--- Given entries Enclosed Below ---

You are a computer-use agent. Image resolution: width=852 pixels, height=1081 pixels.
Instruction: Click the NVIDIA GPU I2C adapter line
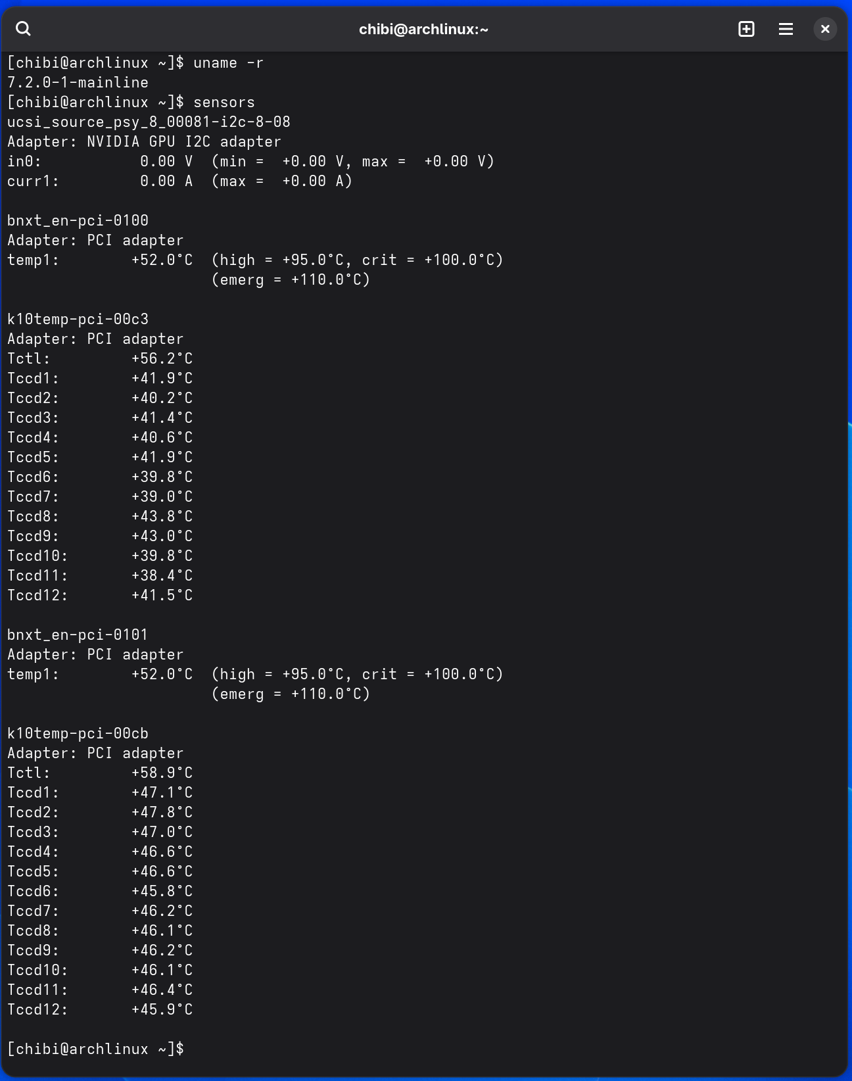144,142
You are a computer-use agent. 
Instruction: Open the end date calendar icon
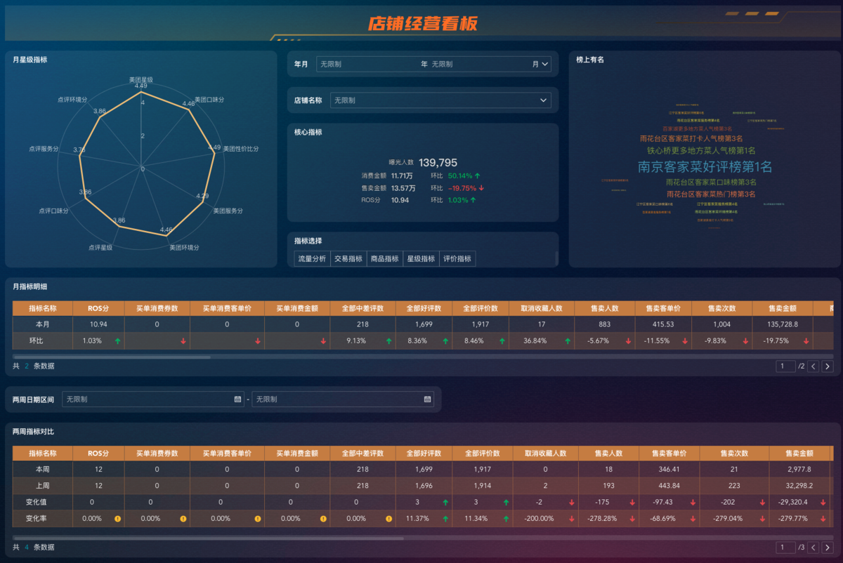click(x=427, y=399)
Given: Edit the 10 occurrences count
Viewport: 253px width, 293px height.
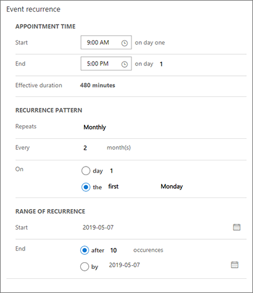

--- End of Enclosed Given entries ---

Requirement
Starting at the line that contains "Instruction: Open the end date calendar icon", transcribe each line through the last one of the entries above, exactly and without pictures.

Written solution
Instruction: Open the end date calendar icon
click(x=427, y=399)
Given: Edit the 10 occurrences count
Viewport: 253px width, 293px height.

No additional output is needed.